At last I got a situation in a printing office; here will I make my fortune thought I; after years of toil, I may get to be local editor and if I puff as well as some will have lots of money, cigars and things showered upon me without money and without price, get invitations to balls, free tickets to theaters, dead-head the railroads and enjoy life to the fullest extent. The first step towards this shining goal was cleaning up a huge cylinder press, with more machinery about it than is contained in the hull of the Great Eastern. After a man reclines on his back, reaches upwards and scours a printing machine for four hours with a rag saturated with kerosene oil, he does not sport quite as delightful an odor about his person as if he had bathed in nightblooming cereus. I had to be soaked in the tank for four hours before the compositors would allow me to come up stairs.

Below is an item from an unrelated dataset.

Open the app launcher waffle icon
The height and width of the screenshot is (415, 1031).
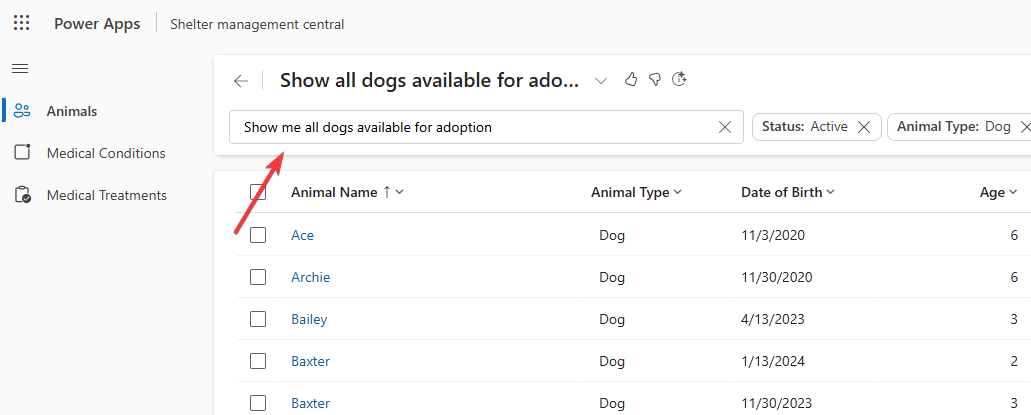pyautogui.click(x=21, y=23)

Then I was given some cards to print; I did them quickly, and stood proudly before the job compositor to hear the words of commendation fall from his lips, but I did not hear them, nor have I heard them yet. "Did you do this job?" "Yes, sir," I promptly responded. "Well, take them down and put them in the furnace and bring up the form; there may be one or two of the type not mashed out of all shape." I finished this, my first lesson, by washing the form with soap and a rag, and the job compositor was in despair. A few days afterwards I overheard him tell his assistant that I reminded him strongly of the King of Terrors, for sooner or later, I got my gripper on every form; he assured me that as a "job presser" I would never attain any very great pre-eminence, but thought from the happy faculty I had for mashing things, that I would succeed as a cotton presser beyond my most sanguine anticipation.
One day I found a local, the end of a sleeping car had been smashed in a collision. Here was a chance for me to immortalize myself, so I headed it as sensational as possible:
Dreadful Accident on the Central Railroad—The Sleeping Car Collides with the Train—A Brakesman is Thrown over four Coaches and falls, head-foremost Into the Smoke Stack— The Locomotive turns bottom upwards, and ploughs its way across the Prairie, leaving a path of ruin and desolation Behind it ten Miles in extent—The Engineer Still at his post—"Farewell Vain World"—Report of the concussion heard forty miles—Incident of the Accident—Awful doings, etc., etc.